Repository files navigation

LediBackup

(C) Dr. Dirk Lellinger 2020

What LediBackup can do for you

  • Backup your user files to a backup drive. The backup drive must be formatted with the NTFS file system! It can be a hard disk, a flash drive or a network share.
  • Efficiently store repeated backups, because files that have not changed, i.e. with the same content and attributes, are linked by hardlinks instead of claiming separate storage space.
  • Can handle the hard link limit of 1021 files of the NTFS file system. After reaching the hard link limit, the file is simply physically copied again (instead of hard linked).
  • No special program neccessary to restore your files. Simply copy them back from your backup drive into your working folder.
  • No special program required to delete some of the backup folders, if you no longer need them. Simply delete them in Explorer.
  • Can handle long file names without changing the registry.
  • You can on a daily basis decide which folder to backup, this will not influence the storage efficiency.

What LediBackup can not do for you

  • LediBackup does not retain alternate file streams of NTFS (additional data that are associcated with the main file)
  • LediBackup does not retain the creation time, and last access time. But it does maintain the last write time, and this is the most important time stamp, the time that is displayed in explorer!
  • LediBackup can follow symbolic links, but it can not detect circular paths (links that form a closed loop).
  • LediBackup can not backup nor restore your system files.
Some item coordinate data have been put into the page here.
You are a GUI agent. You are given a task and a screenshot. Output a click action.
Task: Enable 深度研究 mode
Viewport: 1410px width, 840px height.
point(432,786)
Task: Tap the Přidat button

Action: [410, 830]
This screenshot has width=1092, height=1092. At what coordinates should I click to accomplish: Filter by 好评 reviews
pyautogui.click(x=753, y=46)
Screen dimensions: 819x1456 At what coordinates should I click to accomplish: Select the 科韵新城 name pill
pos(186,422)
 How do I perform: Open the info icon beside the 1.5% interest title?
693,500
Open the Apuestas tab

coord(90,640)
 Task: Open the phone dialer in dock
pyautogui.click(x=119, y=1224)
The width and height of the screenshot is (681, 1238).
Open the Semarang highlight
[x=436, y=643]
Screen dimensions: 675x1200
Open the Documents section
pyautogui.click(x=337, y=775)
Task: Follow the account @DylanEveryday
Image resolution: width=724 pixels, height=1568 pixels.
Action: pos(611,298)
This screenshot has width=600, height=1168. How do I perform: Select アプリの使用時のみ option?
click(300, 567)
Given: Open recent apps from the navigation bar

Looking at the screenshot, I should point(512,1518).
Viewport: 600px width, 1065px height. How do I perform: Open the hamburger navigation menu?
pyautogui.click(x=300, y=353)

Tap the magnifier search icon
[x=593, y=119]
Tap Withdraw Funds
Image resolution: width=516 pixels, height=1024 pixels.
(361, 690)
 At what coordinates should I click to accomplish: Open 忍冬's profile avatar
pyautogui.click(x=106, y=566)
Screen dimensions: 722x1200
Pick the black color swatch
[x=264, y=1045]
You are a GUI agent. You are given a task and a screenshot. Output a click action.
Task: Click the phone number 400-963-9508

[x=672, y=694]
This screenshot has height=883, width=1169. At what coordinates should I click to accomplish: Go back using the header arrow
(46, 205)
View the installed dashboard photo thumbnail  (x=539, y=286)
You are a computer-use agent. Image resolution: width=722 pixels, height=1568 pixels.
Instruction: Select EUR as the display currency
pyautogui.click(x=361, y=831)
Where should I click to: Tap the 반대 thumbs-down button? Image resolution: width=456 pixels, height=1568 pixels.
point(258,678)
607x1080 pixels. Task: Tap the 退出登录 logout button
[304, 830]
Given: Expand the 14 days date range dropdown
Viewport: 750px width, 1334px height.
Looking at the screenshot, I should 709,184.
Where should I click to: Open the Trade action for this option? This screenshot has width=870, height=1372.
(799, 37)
It is intended to backup your user files.

How it works

This is how it works for one file:

Secure backup mode

In the simplest case (secure backup mode), there are three files involved:

  • The original file (the file to be backuped)
  • The backup file (the file with the same name, on the backup drive)
  • A central content file (see explanation below)

The process steps are as follows:

  • The original file is opened, and the content of the file is read into a buffer.
  • The content of the original file and some of its attributes are hashed, using the SHA256 hash algorithm.
  • The calculated hash is used to form the file name of the central content file in the central content directory (~CCS~) on the backup drive.
  • The original file is copied to the central content file.
  • A hardlinked is created, linking the central content file to the backup file.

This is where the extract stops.